Bis ins 20. Jahrhundert war Sexualität an das Eheleben gekoppelt und mit
Fortpflanzung verknüpft. Was nicht heißt, dass Menschen nicht auch
außerhalb der Ehe Sex hatten oder Kinder zeugten. Außerehelicher Sex von
Frauen unterlag jedoch einem strengen Strafregime. Gerade weil weibliche
Sexualität so streng reglementiert wurde, herrschte auf dem Markt für
Sexuelles eine Verknappung des Angebots. Eine Heirat bot dem Mann die
Möglichkeit, regelmäßig sexuell über eine Frau verfügen zu können. Im
Gegenzug übernahm er Verpflichtungen für sie. Ökonomische Pflicht gegen
Sex, voilà, man nennt es Patriarchat.
Mit der Pille, die Sex vom Risiko einer ungewollten Schwangerschaft
weitestgehend entkoppelte, löste sich die enge Verbindung von Ehe, Sex und
Kinderkriegen. Die [2][sexuelle Befreiung schuf tatsächlich mehr Freiheiten
für Frauen], ihre Sexualität zu leben. Aber durch die enorme
Angebotserweiterung auf dem Markt fürs Sexuelle entkoppelten sich Sex und
Liebe (bzw. Bindung) vollständig. Zugleich schuf sie neue Normen des
Frauseins: Der Imperativ „Sei sexy!“ trat an die Stelle des
Keuschheitsgebots.
## Sex ist ein gewaltiger Markt
Unter den Vorzeichen des skopischen, also visuell orientierten Kapitalismus
erfuhr die Frau eine Reduktion aufs Äußerliche.
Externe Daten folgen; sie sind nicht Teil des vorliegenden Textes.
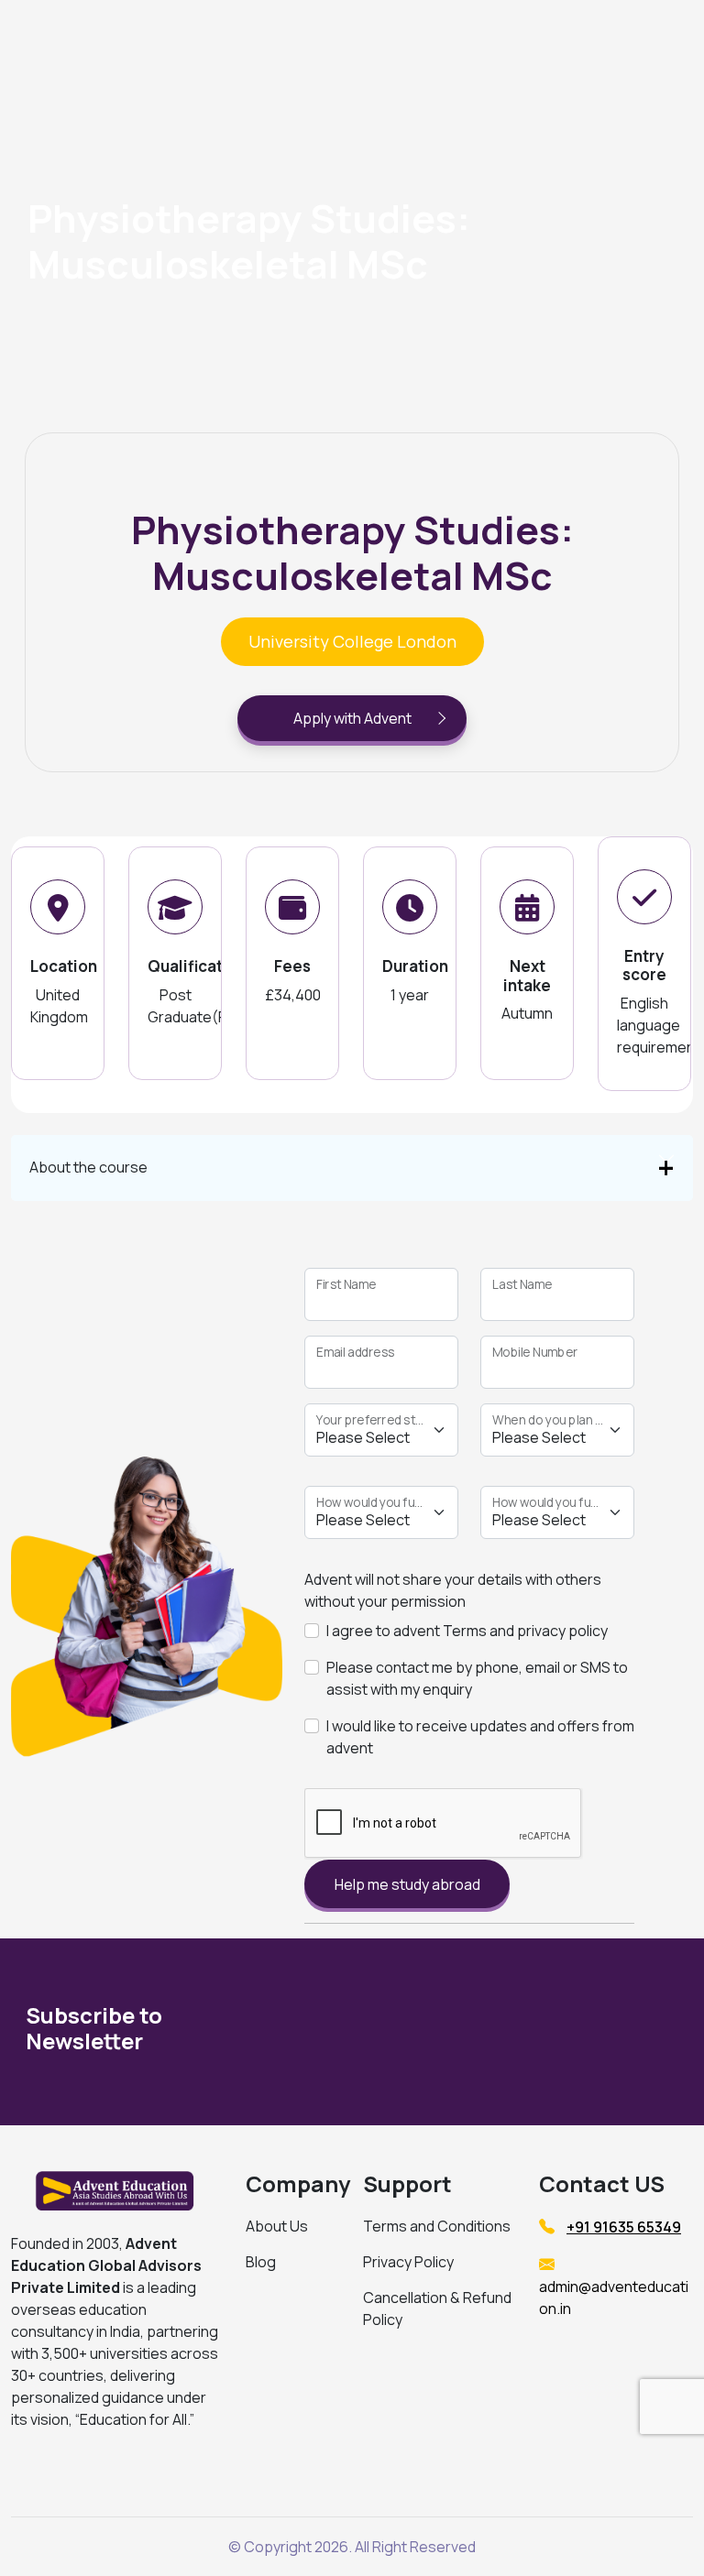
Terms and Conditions (437, 2226)
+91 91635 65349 (623, 2227)
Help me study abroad (407, 1884)
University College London (352, 641)
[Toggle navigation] (575, 39)
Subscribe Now (568, 2032)
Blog (261, 2262)
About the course (88, 1167)
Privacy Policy (408, 2262)
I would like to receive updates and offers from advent (480, 1737)
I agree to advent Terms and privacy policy (467, 1631)
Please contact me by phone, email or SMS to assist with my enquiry (477, 1678)
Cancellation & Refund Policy (437, 2308)
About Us (277, 2226)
Nicht zufällig schildern
Frauenzeitschriften die Angst von Frauen, sich vor einem Partner zu
entblößen, weil sie gängigen Vorstellungen von Sexyness – diesem
Konglomerat aus Attraktivität und Jugend – nicht entsprechen. Aber dafür
bieten ihnen die Zeitschriften auch gleich allerhand Produkte, die das
erlebte Manko ausgleichen sollen: High Heels, Kosmetik oder Dessous. Denn
die Konkurrenz schläft nicht! Oder höchstens mit unserem Mann.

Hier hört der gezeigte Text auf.